What is the government doing to address this crisis in transgender healthcare? Making it easier for hospitals, insurance plans, doctors, and pharmacists to turn them away.
“No person should be deprived from receiving life-saving treatment simply for being who they are,” said Andy Marra, executive director of the Transgender Legal Defense and Education Fund, in a statement. “Yet today’s proposed rule invites health care professionals, hospitals, and insurance companies to selectively determine who is deserving of medically necessary care. There is nothing conscionable or humane about placing transgender people in harm’s way when we already face immense barriers.”
The directive emanates from Roger Severino, the religious fundamentalist and longtime anti-LGBT activist placed in charge of “civil rights” at the Department of Health and Human Services. As we predicted a year ago, his office has issued a series of regulations that allow corporations and individuals to discriminate against women and LGBT people if they proffer a religious rationale for doing so.
While conservative religious organizations have invented hypothetical stories of religious medical providers being forced to perform gender-confirmation surgery or face costly lawsuits, in fact a 2017 study of discrimination investigations completed between 2012 and 2016—just 31 over the course of the period—found that the most common complaint was simply denial of service.
“Complaints included a transgender woman being denied a mammogram because of her gender identity; transgender people being denied sexual assault medical forensic examinations; and a transgender man being refused a screening for a urinary tract infection because the clinic claimed it only provided those screenings to women,” according to a summary of the study.
Five of the complaints addressed transition-related medical care. One was filed by a woman separated from her wife for over two hours during an emergency room visit. And all were addressed by corrective action, not litigation.

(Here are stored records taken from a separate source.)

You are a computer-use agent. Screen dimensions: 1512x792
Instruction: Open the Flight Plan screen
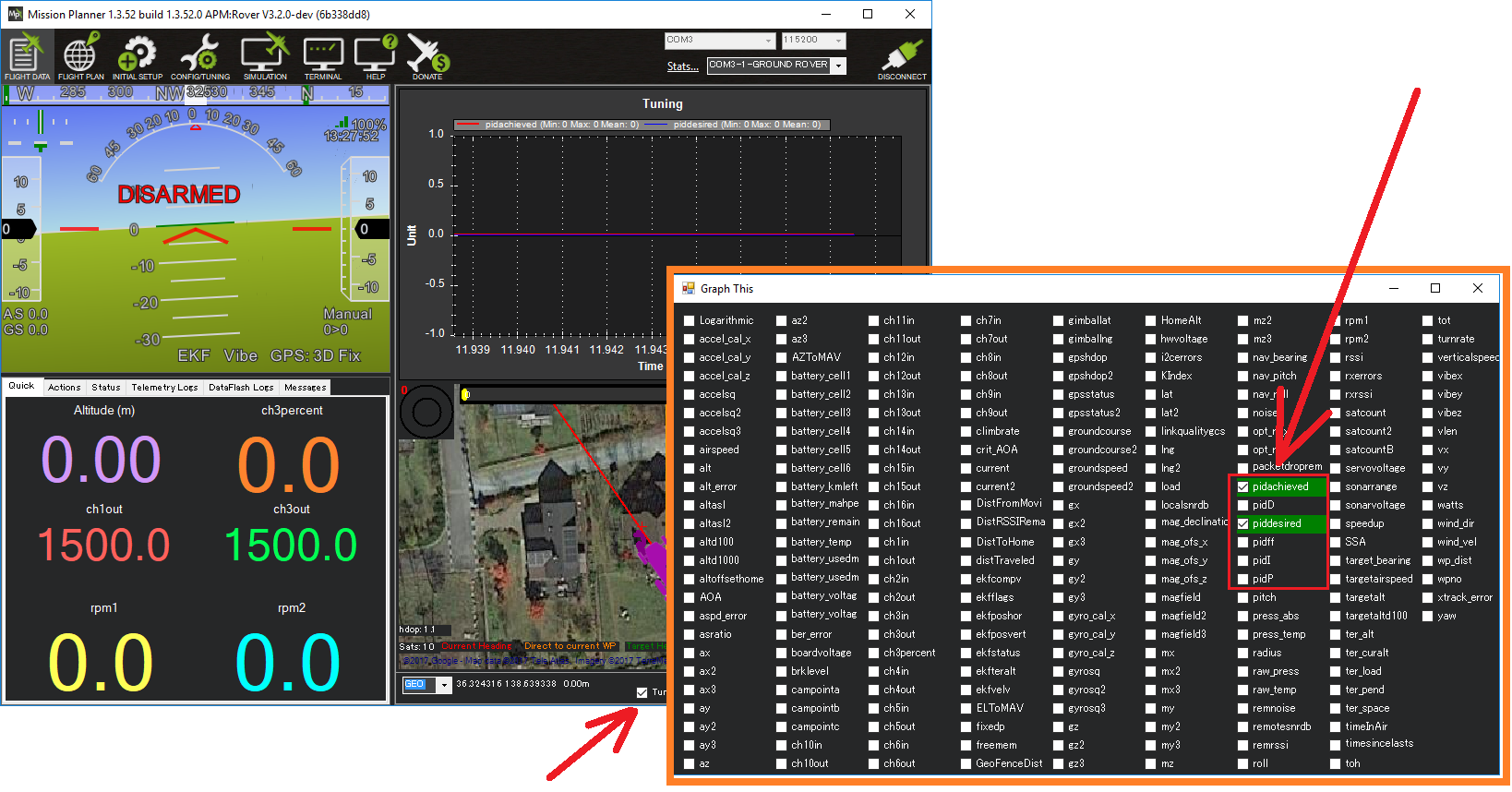(80, 57)
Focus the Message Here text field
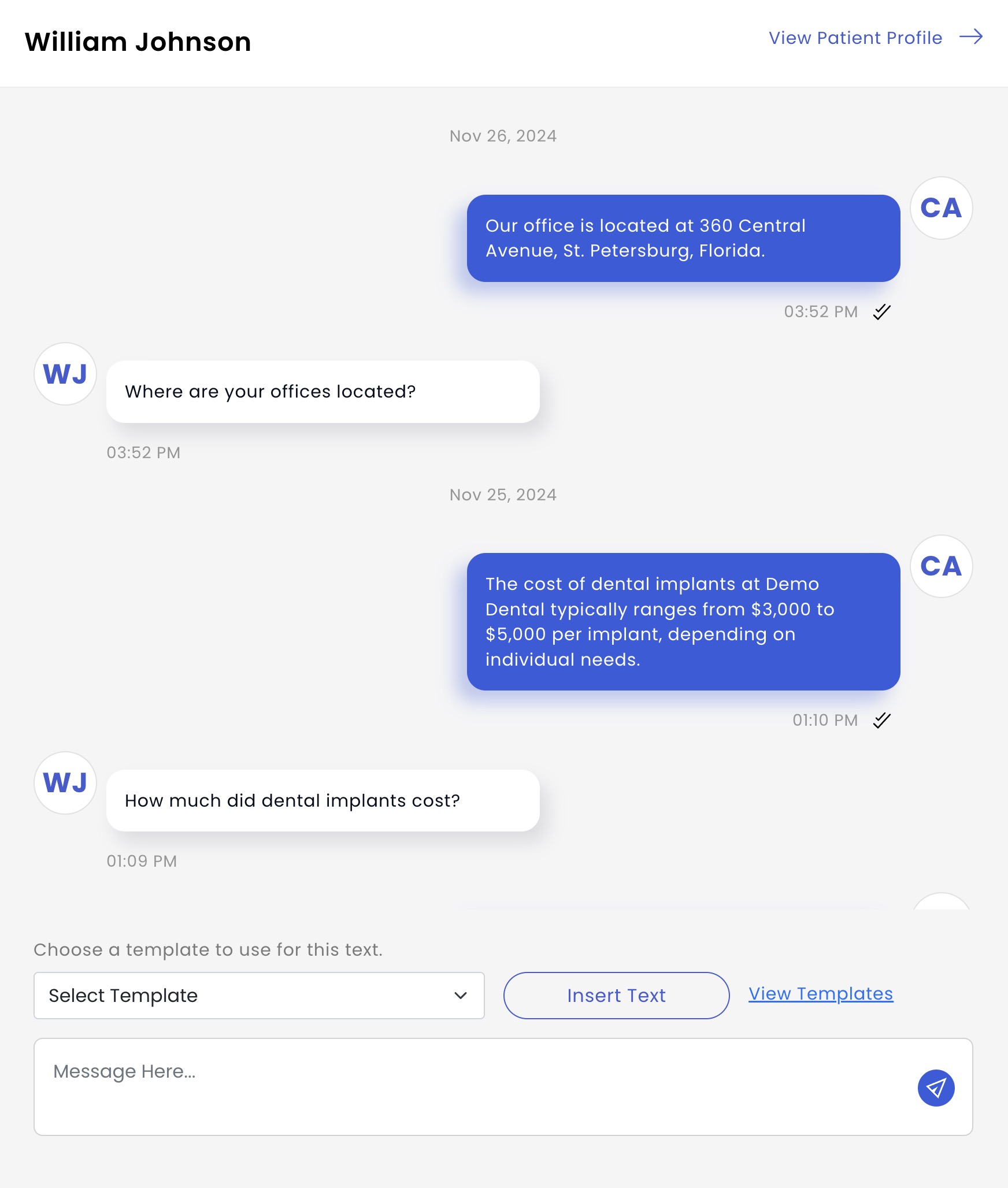 coord(503,1087)
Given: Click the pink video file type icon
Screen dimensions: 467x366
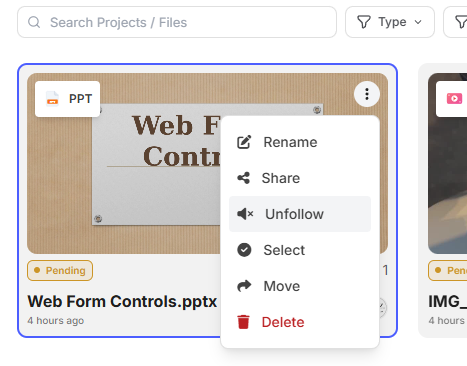Looking at the screenshot, I should pos(454,99).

As of today, all of the complained-of actions would be perfectly legal. I could be rushed to a hospital tomorrow and my husband could be prevented from seeing me. My doctor could prescribe medications and the pharmacist could refuse to fill them. And, God forbid, if my daughter needed medical care, any hospital could simply refuse to treat her because she had two fathers.
All this thanks to the “Office of Civil Rights.”
This week’s action also comes on the heels of a broad “religious exemption” implemented on May 2 that would allow a wide range of healthcare workers to refuse to provide reproductive healthcare, including but not limited to abortion. That exemption implements twenty-five separate ‘conscience clauses’ that make reproductive healthcare harder to access.
Although unrelated, that HHS exemption coincided with restrictive anti-abortion laws passed in Alabama, Missouri, Georgia, Mississippi, and Ohio, meant to either erode women’s rights under Roe v. Wade or overturn the precedent entirely.
In the topsy-turvy world of Roger Severino and Mike Pence, the real victims of discrimination are healthcare providers who seek to discriminate against others rather than fulfill their obligations under both American law and the Hippocratic Oath. When the government requires healthcare professionals to provide healthcare to all, in this rationale, it is discriminating against companies and people who prefer not to do so.
It’s an interesting worldview, thought it might be hard to explain to the 70 percent of trans people who have experienced real discrimination at the doctor’s office, or the couple whose child dies because their ER doctor’s religious beliefs, or the three trans women of color murdered in the last week alone.
Some people just don’t understand civil rights, I guess.